- [ASSIGNED TASK]:
Go through the material line by line and tally those containing the string "resolution". Only the tally is wanted.

•••

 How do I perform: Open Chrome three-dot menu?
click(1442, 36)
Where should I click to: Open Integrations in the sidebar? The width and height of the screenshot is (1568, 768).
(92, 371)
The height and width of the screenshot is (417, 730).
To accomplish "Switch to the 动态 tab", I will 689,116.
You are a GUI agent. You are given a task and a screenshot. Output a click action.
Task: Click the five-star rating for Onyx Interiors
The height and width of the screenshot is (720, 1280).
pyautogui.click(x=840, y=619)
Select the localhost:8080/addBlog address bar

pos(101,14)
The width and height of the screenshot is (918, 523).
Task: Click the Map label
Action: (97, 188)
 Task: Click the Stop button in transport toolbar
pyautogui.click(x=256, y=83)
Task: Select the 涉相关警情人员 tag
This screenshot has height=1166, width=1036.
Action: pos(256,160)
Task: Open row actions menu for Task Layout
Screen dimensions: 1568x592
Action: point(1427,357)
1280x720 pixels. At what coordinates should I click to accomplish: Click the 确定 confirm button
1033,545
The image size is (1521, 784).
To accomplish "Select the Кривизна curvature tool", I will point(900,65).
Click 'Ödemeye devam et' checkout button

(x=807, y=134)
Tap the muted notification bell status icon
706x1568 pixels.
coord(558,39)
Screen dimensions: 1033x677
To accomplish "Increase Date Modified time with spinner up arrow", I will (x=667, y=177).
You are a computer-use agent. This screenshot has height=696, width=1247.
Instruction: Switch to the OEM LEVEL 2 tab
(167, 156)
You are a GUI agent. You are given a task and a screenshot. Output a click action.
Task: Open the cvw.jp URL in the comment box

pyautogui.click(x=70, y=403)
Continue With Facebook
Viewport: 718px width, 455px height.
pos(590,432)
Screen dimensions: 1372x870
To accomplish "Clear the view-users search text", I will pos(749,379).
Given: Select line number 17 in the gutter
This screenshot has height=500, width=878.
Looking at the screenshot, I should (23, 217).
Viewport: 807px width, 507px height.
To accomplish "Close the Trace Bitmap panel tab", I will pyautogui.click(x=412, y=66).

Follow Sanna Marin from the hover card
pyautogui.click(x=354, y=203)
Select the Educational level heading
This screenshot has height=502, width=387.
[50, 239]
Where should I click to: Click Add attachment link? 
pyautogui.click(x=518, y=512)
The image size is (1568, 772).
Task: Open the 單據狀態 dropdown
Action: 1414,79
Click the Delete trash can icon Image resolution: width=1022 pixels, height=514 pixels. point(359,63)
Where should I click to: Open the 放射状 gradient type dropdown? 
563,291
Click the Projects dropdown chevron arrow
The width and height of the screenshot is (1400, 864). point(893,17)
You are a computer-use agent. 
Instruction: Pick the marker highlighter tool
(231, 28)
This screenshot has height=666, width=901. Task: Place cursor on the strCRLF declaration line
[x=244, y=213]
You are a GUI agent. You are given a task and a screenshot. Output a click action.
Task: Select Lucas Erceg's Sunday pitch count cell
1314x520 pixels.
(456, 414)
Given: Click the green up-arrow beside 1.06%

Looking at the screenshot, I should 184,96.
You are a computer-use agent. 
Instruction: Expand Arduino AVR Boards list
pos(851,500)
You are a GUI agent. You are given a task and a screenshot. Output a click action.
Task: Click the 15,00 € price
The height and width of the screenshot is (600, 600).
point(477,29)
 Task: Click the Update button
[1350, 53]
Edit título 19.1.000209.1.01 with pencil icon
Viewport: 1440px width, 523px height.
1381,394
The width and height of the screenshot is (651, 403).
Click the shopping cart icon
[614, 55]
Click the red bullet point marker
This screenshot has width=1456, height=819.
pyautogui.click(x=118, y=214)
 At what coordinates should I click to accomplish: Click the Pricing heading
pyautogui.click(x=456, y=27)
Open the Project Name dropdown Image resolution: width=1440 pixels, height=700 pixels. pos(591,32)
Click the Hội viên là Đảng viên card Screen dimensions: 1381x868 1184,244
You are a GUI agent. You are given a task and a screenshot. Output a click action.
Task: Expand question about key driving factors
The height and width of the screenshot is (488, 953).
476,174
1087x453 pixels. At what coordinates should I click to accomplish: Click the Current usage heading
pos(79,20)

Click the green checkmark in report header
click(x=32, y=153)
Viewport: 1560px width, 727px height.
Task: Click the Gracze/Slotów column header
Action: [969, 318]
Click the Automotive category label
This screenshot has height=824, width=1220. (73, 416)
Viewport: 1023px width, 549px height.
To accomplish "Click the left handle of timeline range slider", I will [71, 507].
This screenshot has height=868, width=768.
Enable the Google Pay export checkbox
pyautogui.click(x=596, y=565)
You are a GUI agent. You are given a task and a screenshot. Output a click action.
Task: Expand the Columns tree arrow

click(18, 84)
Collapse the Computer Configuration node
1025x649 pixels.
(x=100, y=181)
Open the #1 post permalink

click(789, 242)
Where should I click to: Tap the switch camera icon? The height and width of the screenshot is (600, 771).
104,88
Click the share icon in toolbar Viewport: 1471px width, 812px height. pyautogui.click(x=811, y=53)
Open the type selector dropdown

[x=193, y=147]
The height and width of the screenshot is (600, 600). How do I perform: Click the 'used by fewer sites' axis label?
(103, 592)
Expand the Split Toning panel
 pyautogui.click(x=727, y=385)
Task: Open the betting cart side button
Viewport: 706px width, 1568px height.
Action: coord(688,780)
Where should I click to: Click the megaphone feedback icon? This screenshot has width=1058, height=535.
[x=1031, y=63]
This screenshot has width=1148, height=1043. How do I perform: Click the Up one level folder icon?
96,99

•••

- [EXPECTED ANSWER]:
2